Seveneves: A Novel

Forty-eight hours, give or take a few minutes, now remained before Earth would loom huge below them, and the nadir surface of the shard would sweat and steam as the radiant heat shining up from the incandescent air softened, melted, and vaporized the ice. It was then that they would have to pull out the control blades and execute Ymir’s next big burn. First they would have to spin the whole ship around so that she was flying “backward,” her nozzle bell pointed in the direction of movement. For the delta vee they needed was a negative one—a braking, as opposed to accelerating, burn.

 

For spin moves, all spaceships were equipped with thrusters, not powerful enough to impart big delta vees but capable of rotating the ship as a whole into the desired attitude so that the main engine was pointing in the right direction. As a rule the thrusters were more effective when they were situated out toward the “corners” of the vehicle, where they could exert more leverage and crowbar the thing around with minimal thrust. Not knowing what they were going to find at Grigg-Skjellerup, the mission planners for Ymir had packed aboard a collection of modular thruster assemblies that basically consisted of little rocket engines, propellant tanks, wireless control links, and hardware for anchoring them into ice.
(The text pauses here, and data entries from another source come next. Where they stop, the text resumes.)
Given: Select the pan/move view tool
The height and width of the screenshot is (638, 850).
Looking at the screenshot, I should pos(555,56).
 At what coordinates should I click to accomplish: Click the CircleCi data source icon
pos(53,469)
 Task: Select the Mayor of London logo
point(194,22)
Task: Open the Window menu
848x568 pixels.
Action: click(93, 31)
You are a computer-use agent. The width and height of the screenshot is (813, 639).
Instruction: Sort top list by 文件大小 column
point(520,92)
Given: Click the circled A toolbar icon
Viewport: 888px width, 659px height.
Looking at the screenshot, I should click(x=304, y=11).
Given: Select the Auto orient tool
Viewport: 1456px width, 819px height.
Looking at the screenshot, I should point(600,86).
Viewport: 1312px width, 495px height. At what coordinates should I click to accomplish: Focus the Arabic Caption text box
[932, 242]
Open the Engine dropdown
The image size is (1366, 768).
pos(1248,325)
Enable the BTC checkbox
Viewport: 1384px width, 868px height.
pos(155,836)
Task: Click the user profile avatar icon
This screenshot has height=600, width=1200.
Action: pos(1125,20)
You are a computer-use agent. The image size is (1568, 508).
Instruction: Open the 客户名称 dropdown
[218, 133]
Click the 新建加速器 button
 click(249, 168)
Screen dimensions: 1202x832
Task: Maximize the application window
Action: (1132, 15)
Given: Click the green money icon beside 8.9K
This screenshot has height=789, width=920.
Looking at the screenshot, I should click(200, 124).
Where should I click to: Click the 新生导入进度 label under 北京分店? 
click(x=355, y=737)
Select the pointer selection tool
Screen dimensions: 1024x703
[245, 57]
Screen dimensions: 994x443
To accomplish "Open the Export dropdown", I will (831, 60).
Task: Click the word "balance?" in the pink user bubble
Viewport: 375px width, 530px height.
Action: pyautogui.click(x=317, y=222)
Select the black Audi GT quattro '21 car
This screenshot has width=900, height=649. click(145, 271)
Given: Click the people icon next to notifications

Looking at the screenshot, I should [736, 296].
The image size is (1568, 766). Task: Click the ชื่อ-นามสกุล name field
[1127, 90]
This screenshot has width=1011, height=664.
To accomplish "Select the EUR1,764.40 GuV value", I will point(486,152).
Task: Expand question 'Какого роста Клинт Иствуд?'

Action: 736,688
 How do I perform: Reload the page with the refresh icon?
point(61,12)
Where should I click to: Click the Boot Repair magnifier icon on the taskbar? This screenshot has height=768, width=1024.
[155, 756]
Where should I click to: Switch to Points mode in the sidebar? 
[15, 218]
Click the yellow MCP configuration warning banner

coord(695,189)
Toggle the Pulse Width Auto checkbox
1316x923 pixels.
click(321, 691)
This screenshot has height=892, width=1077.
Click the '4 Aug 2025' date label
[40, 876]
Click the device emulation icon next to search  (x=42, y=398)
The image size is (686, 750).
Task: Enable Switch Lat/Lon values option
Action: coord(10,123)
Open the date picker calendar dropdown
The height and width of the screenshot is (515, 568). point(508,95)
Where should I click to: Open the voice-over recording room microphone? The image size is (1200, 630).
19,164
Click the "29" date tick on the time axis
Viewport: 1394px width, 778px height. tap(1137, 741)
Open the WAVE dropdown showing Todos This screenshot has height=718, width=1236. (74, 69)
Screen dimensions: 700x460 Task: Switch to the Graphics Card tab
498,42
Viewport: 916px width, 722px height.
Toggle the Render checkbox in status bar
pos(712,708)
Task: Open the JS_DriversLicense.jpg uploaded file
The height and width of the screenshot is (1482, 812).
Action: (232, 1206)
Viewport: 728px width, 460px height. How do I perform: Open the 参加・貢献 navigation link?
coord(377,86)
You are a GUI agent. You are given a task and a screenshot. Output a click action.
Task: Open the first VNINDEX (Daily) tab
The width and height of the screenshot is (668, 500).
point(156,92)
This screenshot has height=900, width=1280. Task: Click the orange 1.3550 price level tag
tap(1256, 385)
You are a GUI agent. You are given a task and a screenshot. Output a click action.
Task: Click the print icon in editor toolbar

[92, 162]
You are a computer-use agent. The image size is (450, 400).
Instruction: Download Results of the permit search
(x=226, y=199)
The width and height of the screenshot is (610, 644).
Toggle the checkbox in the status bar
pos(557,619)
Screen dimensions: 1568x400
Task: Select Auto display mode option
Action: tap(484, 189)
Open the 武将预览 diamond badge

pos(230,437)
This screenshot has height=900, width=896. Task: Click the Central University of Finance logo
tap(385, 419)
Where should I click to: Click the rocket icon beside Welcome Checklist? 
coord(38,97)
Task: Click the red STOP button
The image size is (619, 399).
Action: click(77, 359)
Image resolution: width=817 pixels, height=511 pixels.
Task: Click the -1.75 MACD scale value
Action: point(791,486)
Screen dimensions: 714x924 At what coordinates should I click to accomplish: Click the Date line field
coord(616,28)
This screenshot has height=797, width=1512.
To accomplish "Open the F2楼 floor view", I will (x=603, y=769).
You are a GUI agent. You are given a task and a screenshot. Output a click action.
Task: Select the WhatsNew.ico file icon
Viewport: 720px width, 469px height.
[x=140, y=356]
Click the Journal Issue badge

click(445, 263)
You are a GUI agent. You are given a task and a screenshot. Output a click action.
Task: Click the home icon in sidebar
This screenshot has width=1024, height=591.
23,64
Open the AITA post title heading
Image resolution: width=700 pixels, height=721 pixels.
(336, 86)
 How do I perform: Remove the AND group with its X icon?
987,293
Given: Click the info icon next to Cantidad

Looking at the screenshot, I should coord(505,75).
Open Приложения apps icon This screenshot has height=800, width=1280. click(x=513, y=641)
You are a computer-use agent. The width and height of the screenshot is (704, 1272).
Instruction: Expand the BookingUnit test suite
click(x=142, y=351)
A cursory survey of Ymir and a look at the dead crew’s records made it clear that Sean and his crew had embedded those packages into the ice at suitable locations: one complex up at the nose with nozzles aiming in four perpendicular directions, and four more spaced around the fattest part of the shard.

 

Now that New Caird was docked, her engine could also be put to use in getting Ymir spun around. But this one maneuver—a 180-degree flip, which would have seemed comparatively simple in a small craft such as an arklet—was fraught with difficulties and complications in something as huge and asymmetrical as Ymir. Anticipating a need to use the thrusters, Dinah sent robots out to inspect them during that first “morning,” and Vyacheslav suited up and went out to do a bit of troubleshooting on a propellant line that had somehow become kinked. But so ponderous were the shard’s movements that the actual rotation, end-over-end, consumed eight hours, and tweaking it into precisely the right orientation then took another six.

 

Whereupon Markus announced that all of their assumptions were probably wrong anyway.

 

“The atmosphere is too big,” he said. He had been staring pensively, for a long time, at a string of emails from Izzy.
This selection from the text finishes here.